In Which Thomas Sowell Falls off the Right-hand Edge of the Political Spectrum

The Progressive Legacy: Part II, by Thomas Sowell

In years past I would read columns by Thomas Sowell, now a senior fellow at the Hoover Institute. He and I would agree about as often as we disagree, but I found his voice refreshing as it was backed by facts.

I am starting to lose faith, however, when I read his three-part emasculation of Theodore Roosevelt and Woodrow Wilson. In as ideological a screed as I have read from any writer, Sowell brands both presidents as racists, accuses both of being constitution-haters, and criticizes Roosevelt’s support of the Sherman Anti-Trust act all as an effort to use their acts (that don’t serve Sowell’s ideology) against President Obama.

Leave aside whatever you may feel about the sitting president, and let’s ignore his ad hominem attacks on Roosevelt and Wilson. In taking on Roosevelt’s trust-busting effort,  Dr. Sowell forgets that the reason the Sherman Anti-Trust act was passed and the reason the Standard Oil Trust was broken apart was because there are good economic reasons to support competition in any industry. Competition drives innovation, greater efficiency, and greater savings for all, as well as more opportunities for shareholders to benefit from having multiple companies in a given sector.
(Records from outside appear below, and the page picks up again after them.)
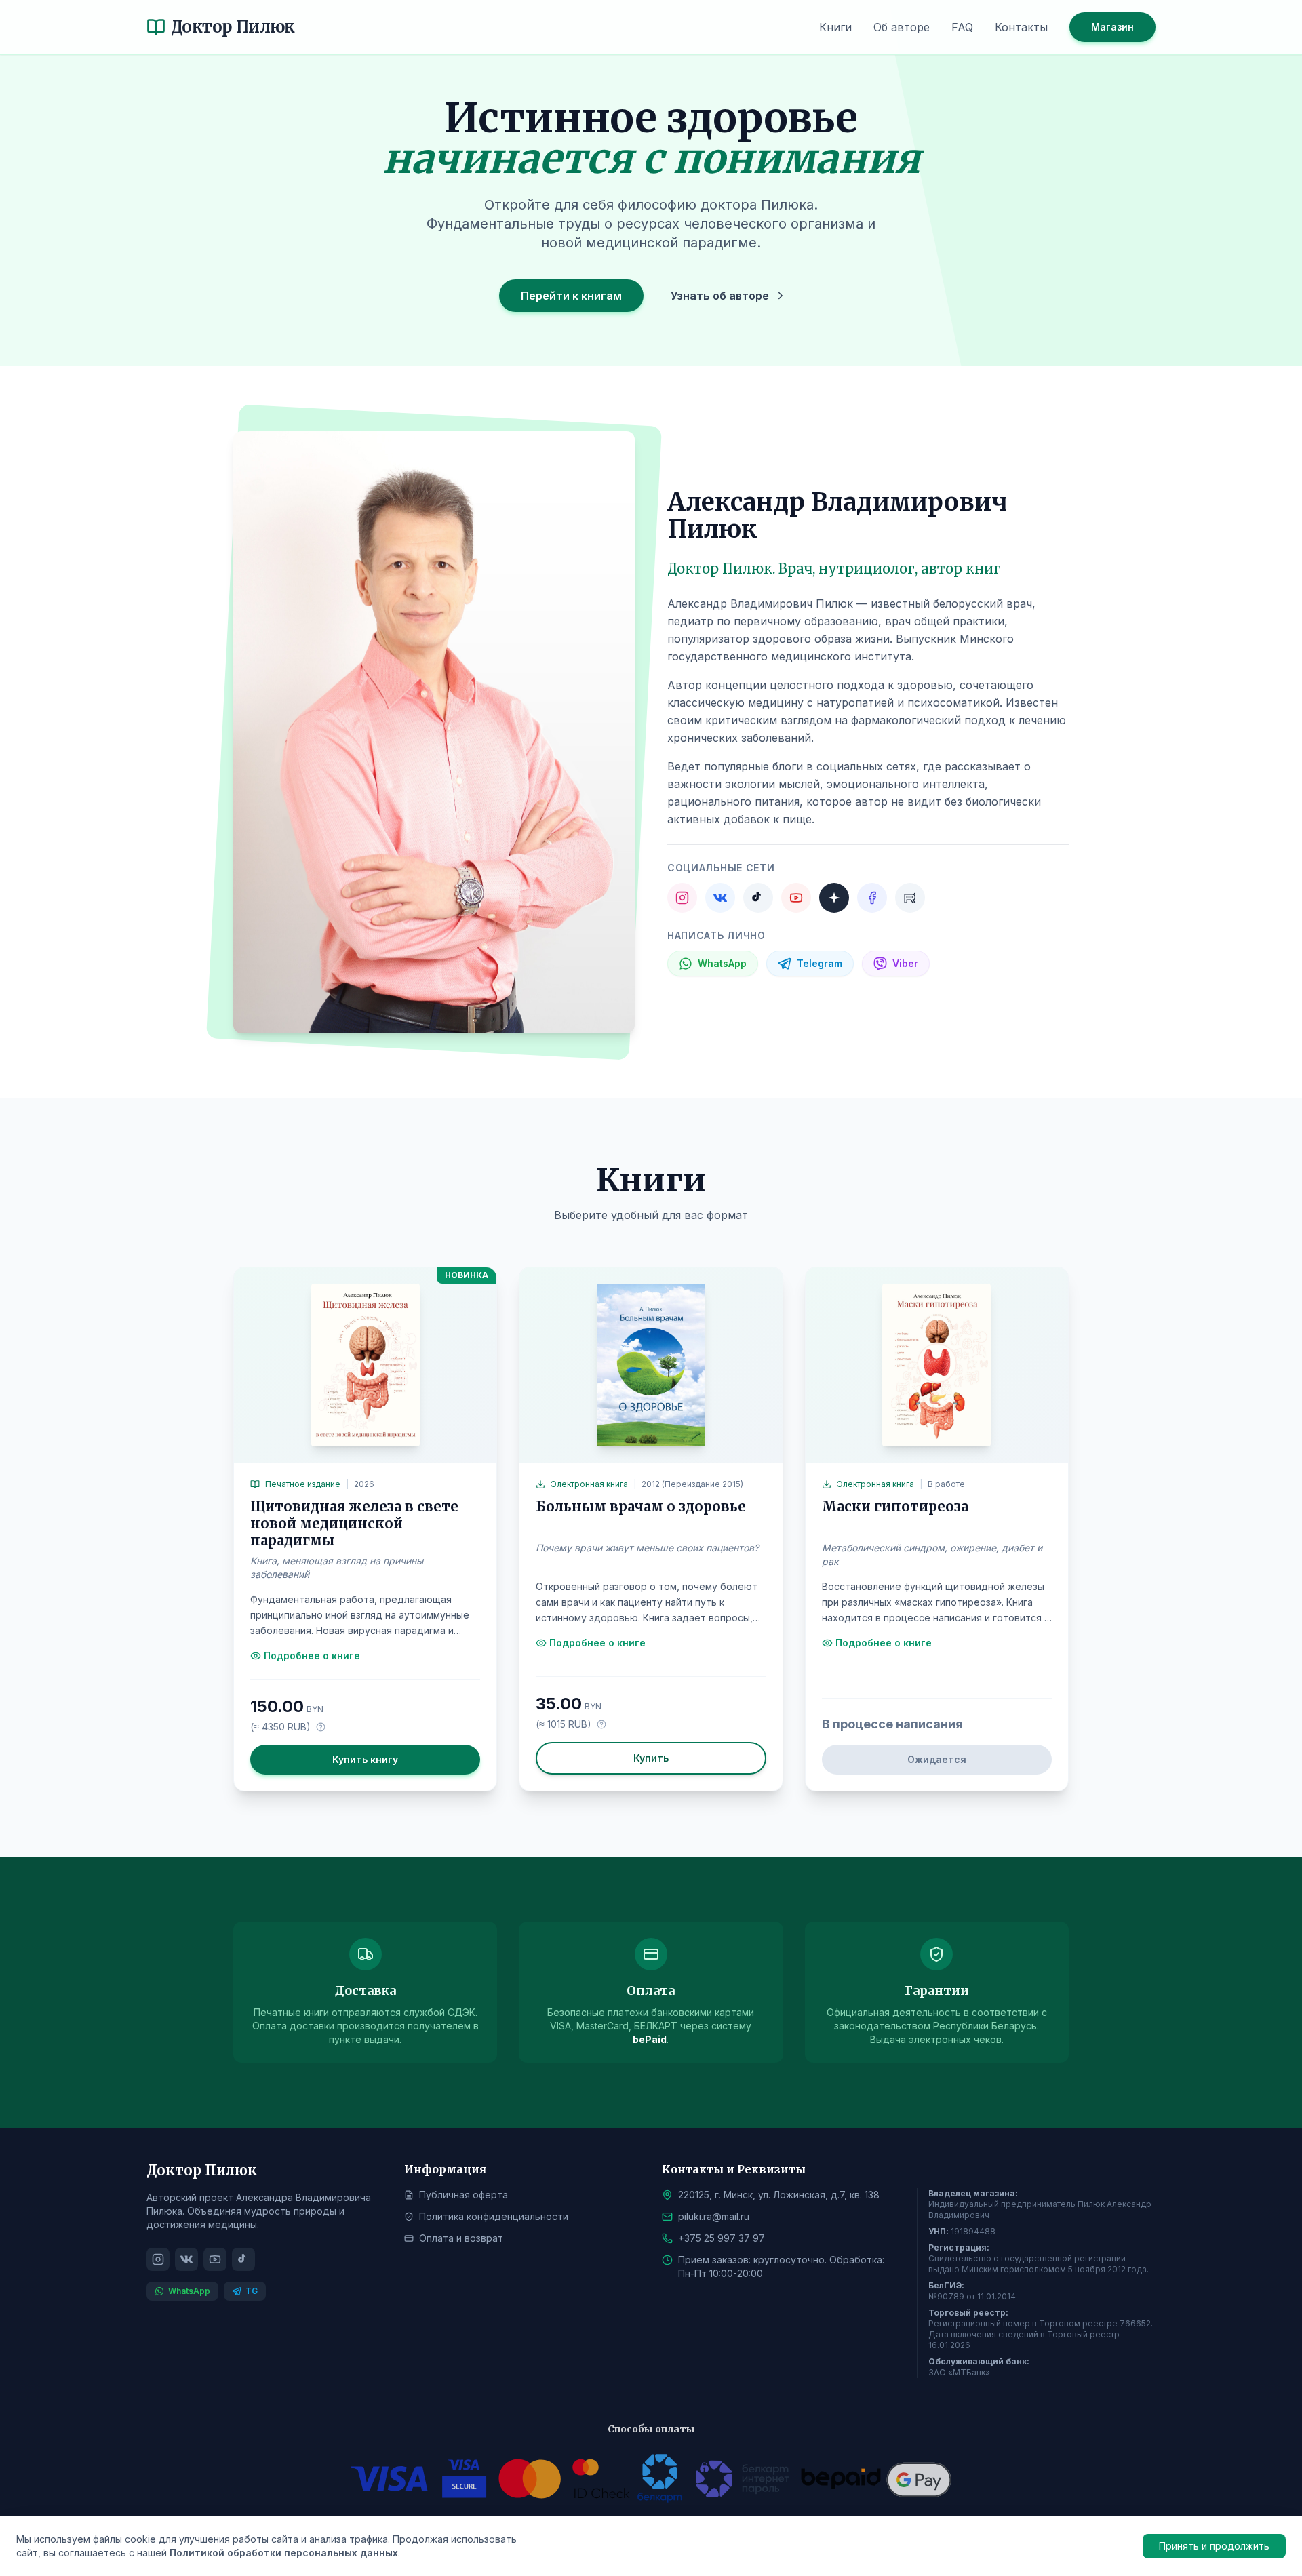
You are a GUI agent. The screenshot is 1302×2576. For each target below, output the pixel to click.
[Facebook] (872, 898)
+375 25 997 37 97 (721, 2238)
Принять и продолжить (1214, 2546)
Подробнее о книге (312, 1655)
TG (251, 2291)
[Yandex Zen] (834, 898)
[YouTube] (796, 898)
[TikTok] (758, 898)
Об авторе (901, 27)
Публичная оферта (463, 2194)
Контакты (1021, 27)
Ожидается (936, 1759)
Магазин (1112, 27)
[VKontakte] (720, 898)
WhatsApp (189, 2291)
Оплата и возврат (461, 2238)
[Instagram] (682, 898)
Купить (651, 1758)
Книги (835, 27)
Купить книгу (365, 1759)
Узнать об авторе (720, 295)
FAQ (962, 27)
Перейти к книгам (571, 295)
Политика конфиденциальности (493, 2216)
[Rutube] (910, 898)
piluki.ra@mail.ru (713, 2216)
Dr. Sowell’s leap into the waterbed of history alongside the Robber Barons and their apologists brands him not as a conservative, but as a voice of reaction. While we can agree in principle that business should not be micromanaged by government, neither should government be micromanaged by business. What brought about the progressive era, and what pulled conservatives like T.R. into its vortex, was that companies were running the government. You need look no further than our own Golden State and how the Southern Pacific Railroad ran elections and controlled not only local governments, but the state house as well. It took twenty years and a constitutional convention to pull the teeth of that dragon, but it was the movement that Teddy Roosevelt spawned that gained California a modicum of independence from narrow business interests.

Sowell is guilty of taking a good idea – the essential role of private enterprise in our system – to the extreme, by placing private enterprise above everything else. What happens to the Constitution, Dr. Sorrell, when the leaders of a railroad buy elections as if entire states were roman Latifundia? What happens when corporations are able to vie with – and offset – the importance of the individual in the political process, as with Citizens United? And what happens when concentrations of money, whether from business interests or left-wing political movements, are able to control the American political process?

The problem in America today is not that we have too much of Teddy Roosevelt’s legacy in our system. The problem is that we have too little. Instead of careful and wise yet meaningful and effective evolution, we have the stalemate caused by ideological extremism.

Enjoy your tenure at The Hoover, Dr. Sowell. But please spend some of your time in Palo Alto reading some of your older, more measured columns. We could use a little of the old Dr. Sowell back in our political dialogue.